Item coordinate data:

§

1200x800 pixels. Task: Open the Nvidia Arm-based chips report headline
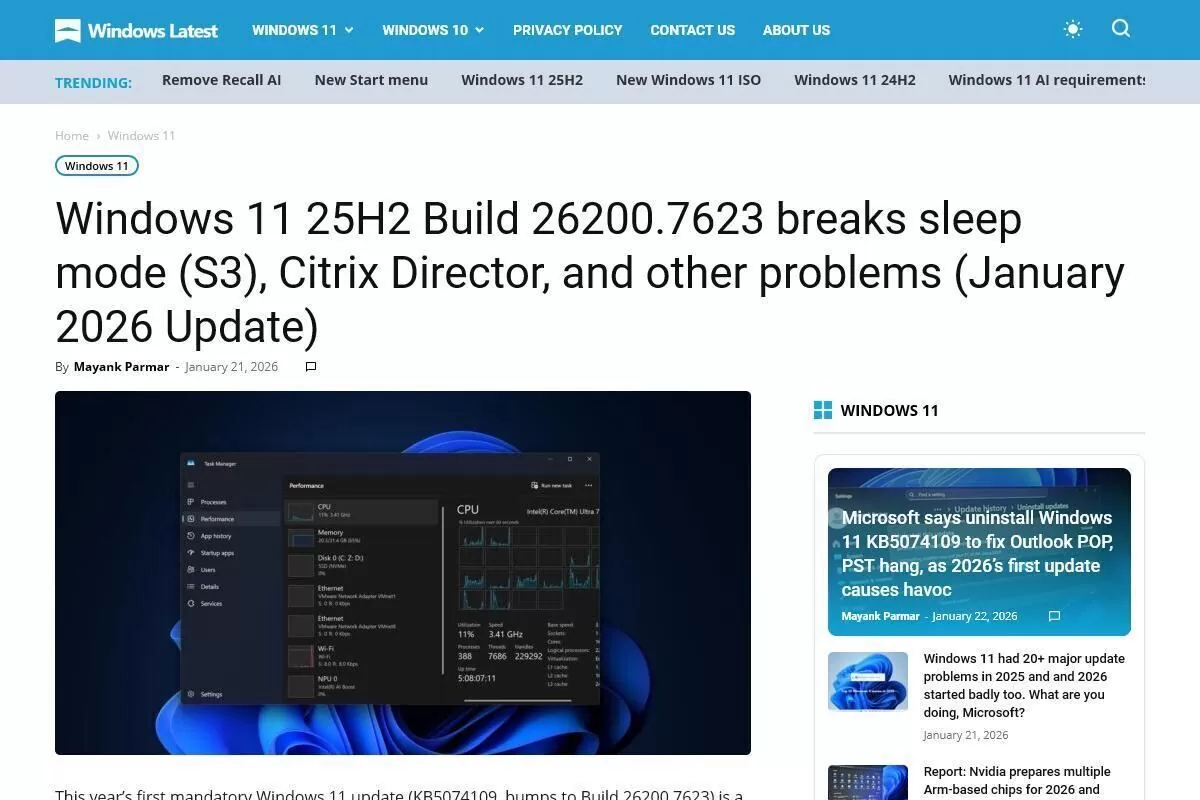[x=1016, y=780]
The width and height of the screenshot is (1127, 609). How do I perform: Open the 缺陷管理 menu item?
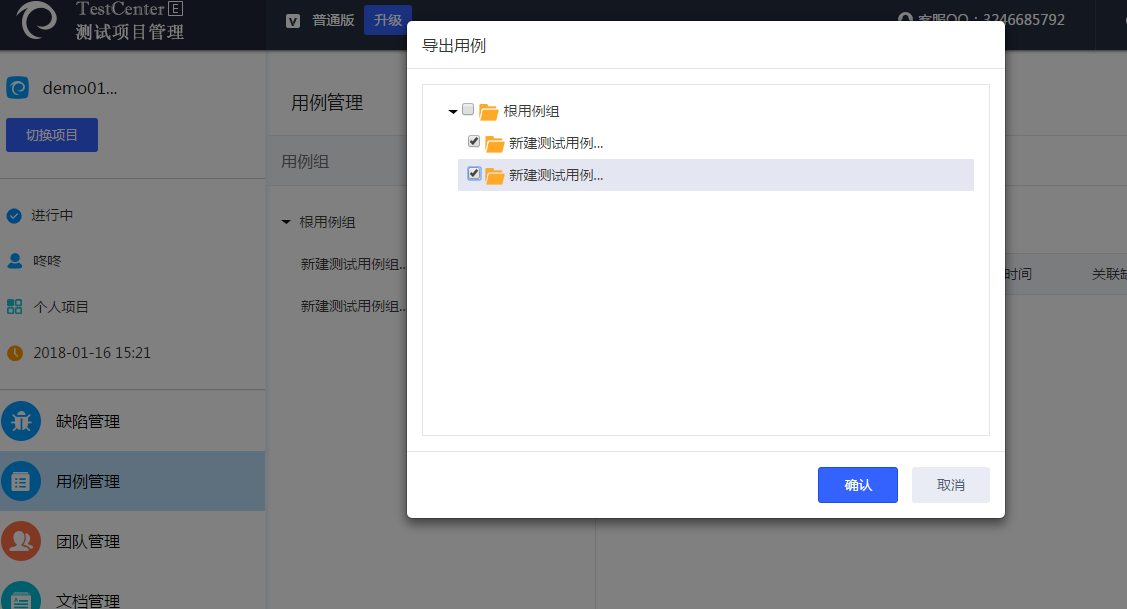pos(88,422)
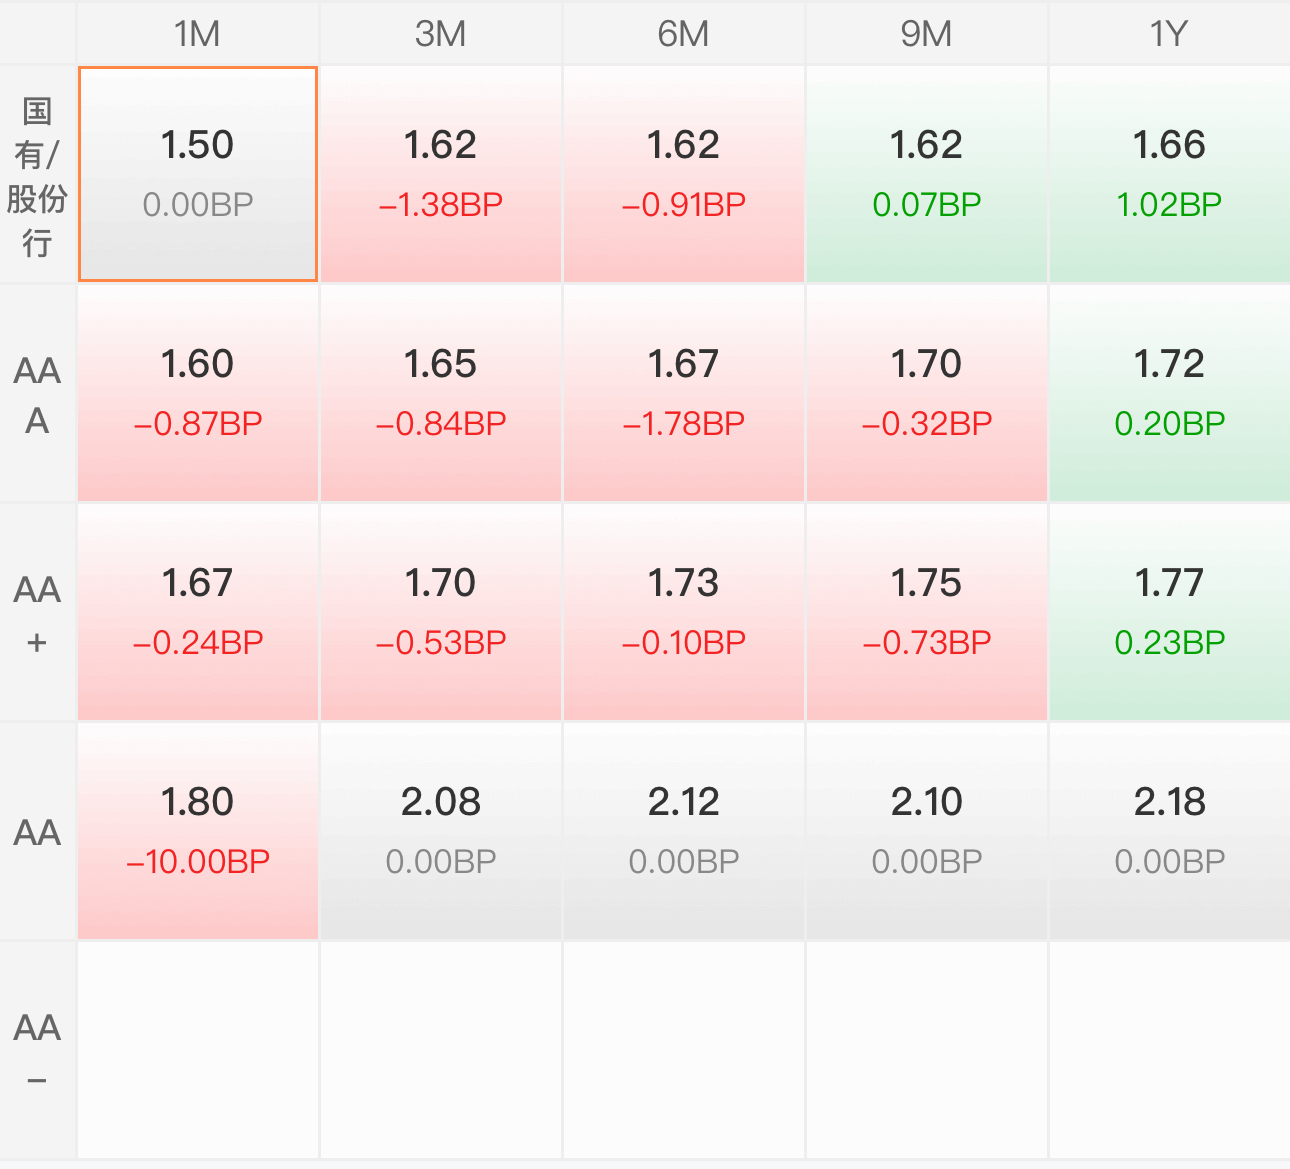Click the 9M tenor header
The width and height of the screenshot is (1290, 1169).
click(x=927, y=33)
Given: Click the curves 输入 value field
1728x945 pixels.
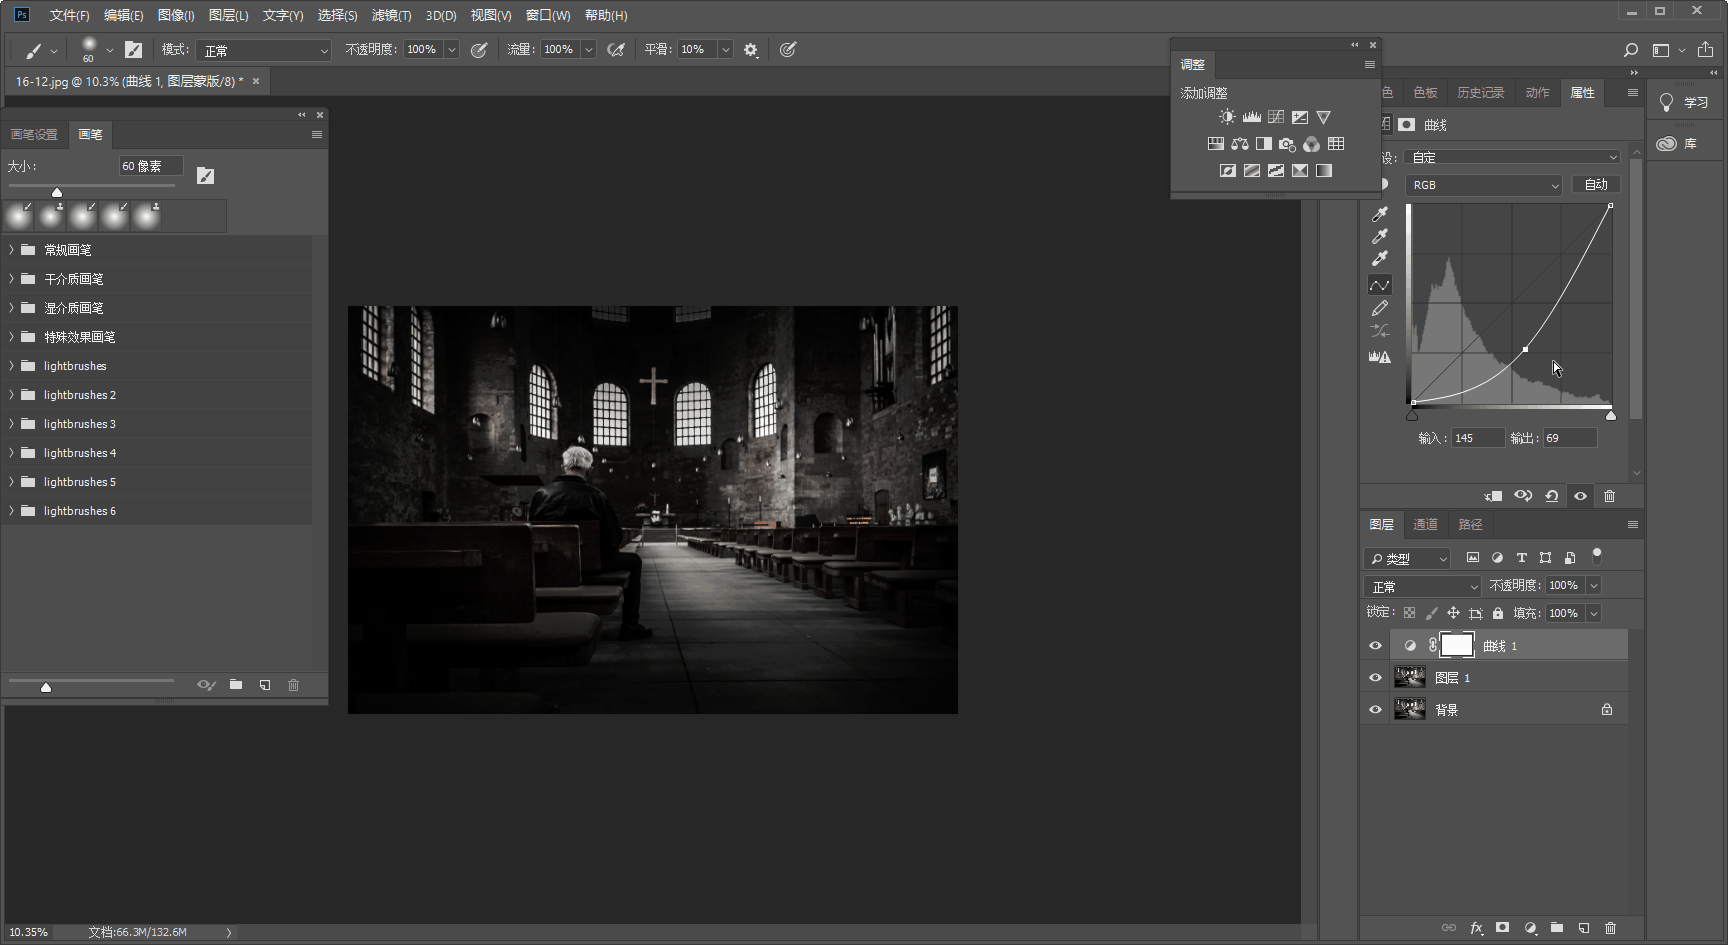Looking at the screenshot, I should click(x=1477, y=438).
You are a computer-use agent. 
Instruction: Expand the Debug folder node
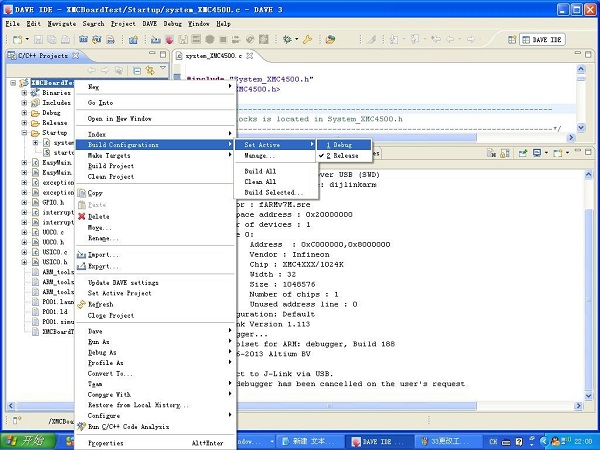click(24, 113)

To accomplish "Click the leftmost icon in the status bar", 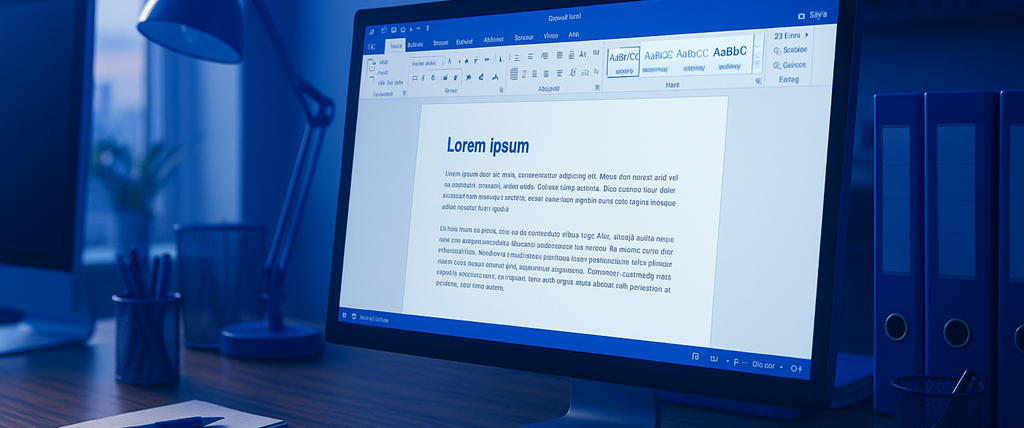I will (343, 315).
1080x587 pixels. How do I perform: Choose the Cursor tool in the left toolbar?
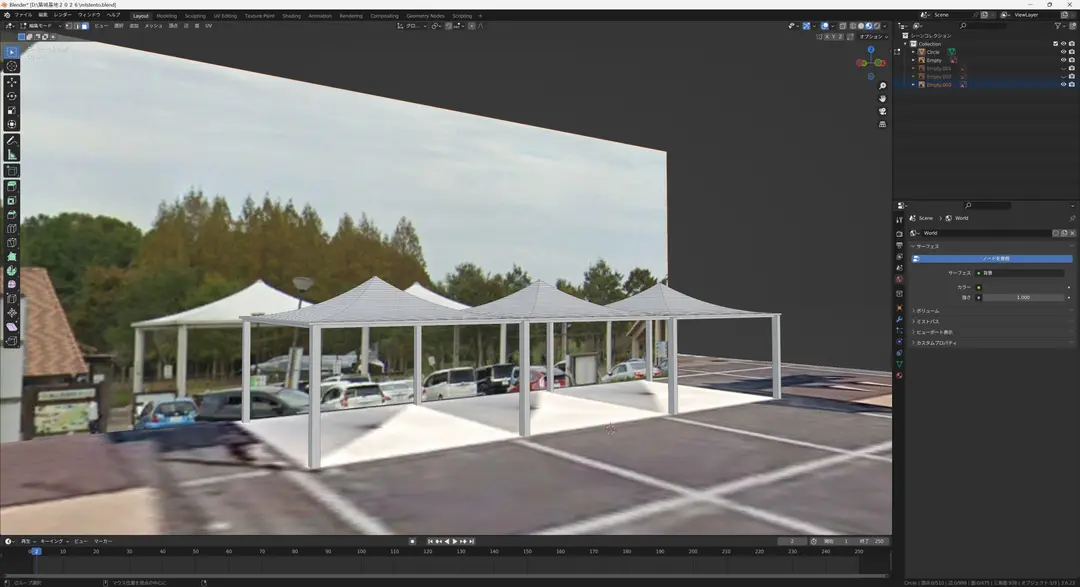pos(12,66)
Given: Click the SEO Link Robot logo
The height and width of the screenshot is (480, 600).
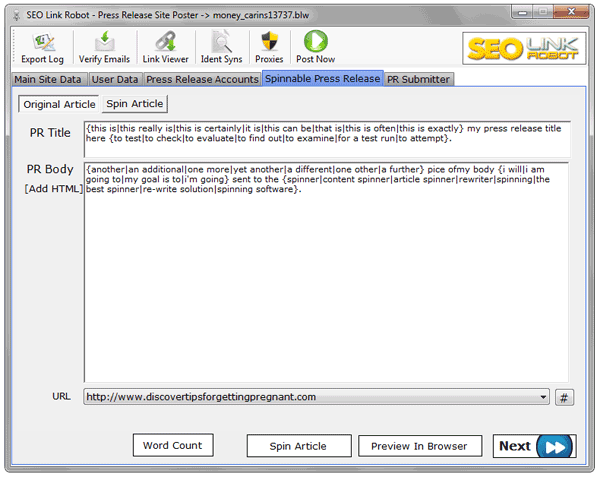Looking at the screenshot, I should 523,48.
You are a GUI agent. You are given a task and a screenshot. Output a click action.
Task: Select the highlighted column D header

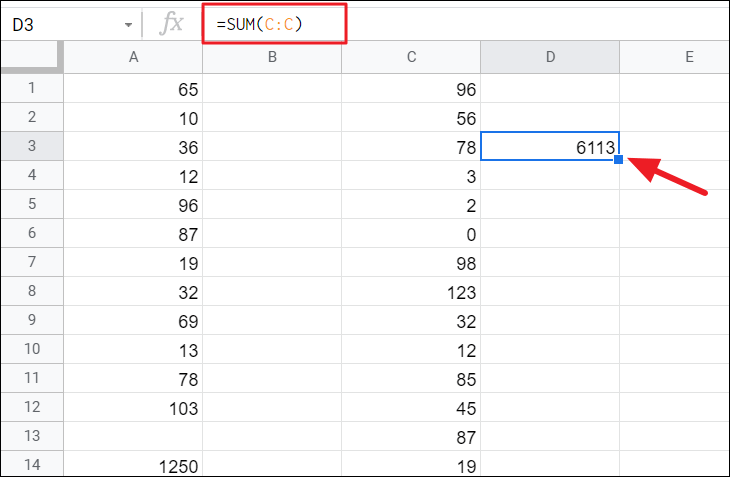(549, 58)
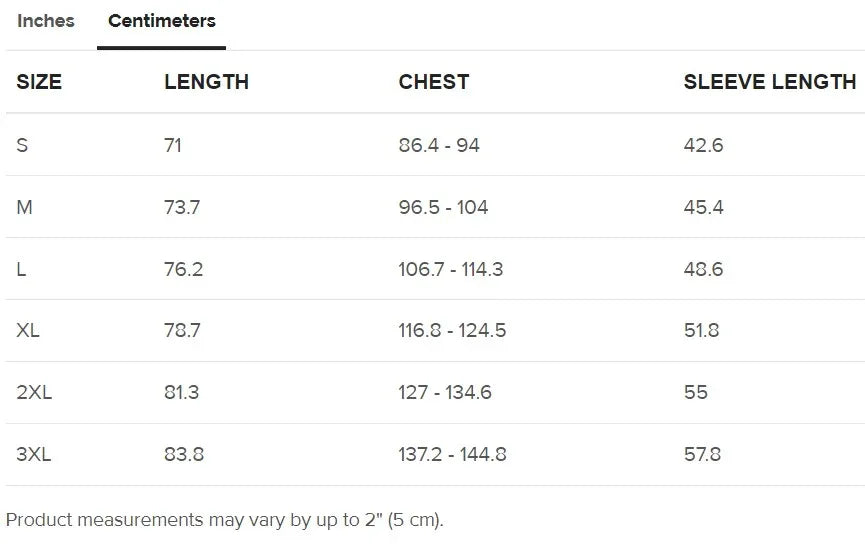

§

## Problem to solve
Copy word for word the lines starting at the one containing "1080x587 pixels. How" and ending with the last of the rows. Leave out the pictures.

## Answer in full
1080x587 pixels. How do I perform: Choose the Cursor tool in the left toolbar?
pos(12,66)
Given: Click the SEO Link Robot logo
The height and width of the screenshot is (480, 600).
Looking at the screenshot, I should 523,48.
You are a GUI agent. You are given a task and a screenshot. Output a click action.
Task: Select the highlighted column D header

(549, 58)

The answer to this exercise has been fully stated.